En pratique, la gestion du process LEI répond à deux principes clés :

  • l’auto-enregistrement des entités concernées : il ressort de la responsabilité de chacune de ces dernières de faire sa demande. L’hypothèse, un temps envisagée, de confier aux banques l’enregistrement de leurs contreparties a été écartée pour éviter qu’une entité se retrouve avec un LEI sans le savoir. Au sein d’un groupe, la maison mère porte la responsabilité de coordonner toutes ses filiales et de les assister (en cas d’autonomie déclarative ou de choix de LOU différents), même si elle ne procède pas directement à toutes les démarches ;
  • la portabilité des LEI : le LEI reste identique quel que soit son opérateur et doit donc pouvoir être transféré d’un LOU à un autre. Reste cependant à organiser opérationnellement cette portabilité : un standard unique de portabilité est en cours d’élaboration. De même, il faut pouvoir vérifier que deux LEI n’ont pas été attribués à une même entité par deux LOU différents.  À terme, la constitution d’une base de données centrale des codes émis devrait permettre de gérer ces points. Celle-ci donnera un accès libre à l’ensemble des LEI.

Les questions des utilisateurs

Auprès des entités concernées, la mise en œuvre de ce référentiel soulève de réelles questions logistiques : les grands groupes internationaux peuvent avoir à gérer plusieurs milliers de LEI. Par exemple, dans le groupe Société Générale, la démarche a été confiée à un comité de pilotage qui fonctionne en mode projet avec la direction de la conformité. L’idée est d’organiser une cohérence des données communiquées à travers le groupe.
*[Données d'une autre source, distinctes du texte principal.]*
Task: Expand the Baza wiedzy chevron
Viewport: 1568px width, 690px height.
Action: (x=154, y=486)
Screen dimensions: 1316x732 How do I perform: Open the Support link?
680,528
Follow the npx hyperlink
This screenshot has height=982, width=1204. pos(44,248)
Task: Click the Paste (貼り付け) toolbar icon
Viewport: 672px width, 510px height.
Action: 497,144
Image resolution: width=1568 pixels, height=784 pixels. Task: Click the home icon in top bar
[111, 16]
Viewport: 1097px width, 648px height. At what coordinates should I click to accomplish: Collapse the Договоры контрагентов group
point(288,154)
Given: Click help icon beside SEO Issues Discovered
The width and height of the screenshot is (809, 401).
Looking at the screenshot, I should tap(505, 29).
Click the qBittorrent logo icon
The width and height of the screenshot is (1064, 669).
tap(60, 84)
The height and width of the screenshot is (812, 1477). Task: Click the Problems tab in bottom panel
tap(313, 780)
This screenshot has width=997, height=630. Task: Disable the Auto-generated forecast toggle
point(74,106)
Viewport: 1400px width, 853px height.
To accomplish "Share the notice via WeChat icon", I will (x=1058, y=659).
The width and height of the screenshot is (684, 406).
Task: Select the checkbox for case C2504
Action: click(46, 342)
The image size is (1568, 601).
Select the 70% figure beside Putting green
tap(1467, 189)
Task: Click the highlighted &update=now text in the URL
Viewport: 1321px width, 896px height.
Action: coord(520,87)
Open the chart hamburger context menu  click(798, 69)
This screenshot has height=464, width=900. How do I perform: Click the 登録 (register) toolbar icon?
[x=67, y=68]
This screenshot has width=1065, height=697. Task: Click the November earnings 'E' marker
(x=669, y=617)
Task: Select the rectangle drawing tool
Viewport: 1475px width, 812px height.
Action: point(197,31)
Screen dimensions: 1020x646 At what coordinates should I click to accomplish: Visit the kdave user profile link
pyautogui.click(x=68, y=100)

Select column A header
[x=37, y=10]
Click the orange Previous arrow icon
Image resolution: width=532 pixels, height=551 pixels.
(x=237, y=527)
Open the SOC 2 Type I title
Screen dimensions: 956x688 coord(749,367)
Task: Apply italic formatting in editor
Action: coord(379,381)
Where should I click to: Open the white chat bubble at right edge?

Plus largement, la question de la normalisation des données  se pose non seulement à l’échelle du groupe, mais également pour l’ensemble du système LEI.

En outre, les entités concernées soulignent la nécessité de séparer clairement la responsabilité des données, de la propriété du système d’information puisque le processus de la base de données devrait être partagé entre tous les LOU. Enfin, des questions portent également sur les critères de choix qui doivent prévaloir dans le choix du LOU d’enregistrement : une entité de droit français peut-elle s’adresser à un LOU autre que français ? C’est bien sûr théoriquement possible, mais les régulateurs français recommandent fortement de ne pas procéder ainsi…

Exercice grandeur nature

L’utilisation des LEI devrait intervenir à brève échéance, notamment dans les reportings réglementaires du Dodd Frank Act aux États-Unis, mais également des directives européennes EMIR, AIFM ou CRD 4 : de quoi organiser les premiers tests grandeur nature de cette nouvelle nomenclature. Une obligation de l’immatriculation à toute entité faisant l’objet d’une régulation européenne est en projet en cette fin 2013, le premier périmètre impacté devant être celui des établissements de crédits sous l’autorité de l’EBA.

 

[1] Cette base gère les numéros Siren, numéros uniques d’identification des entreprises depuis 1994.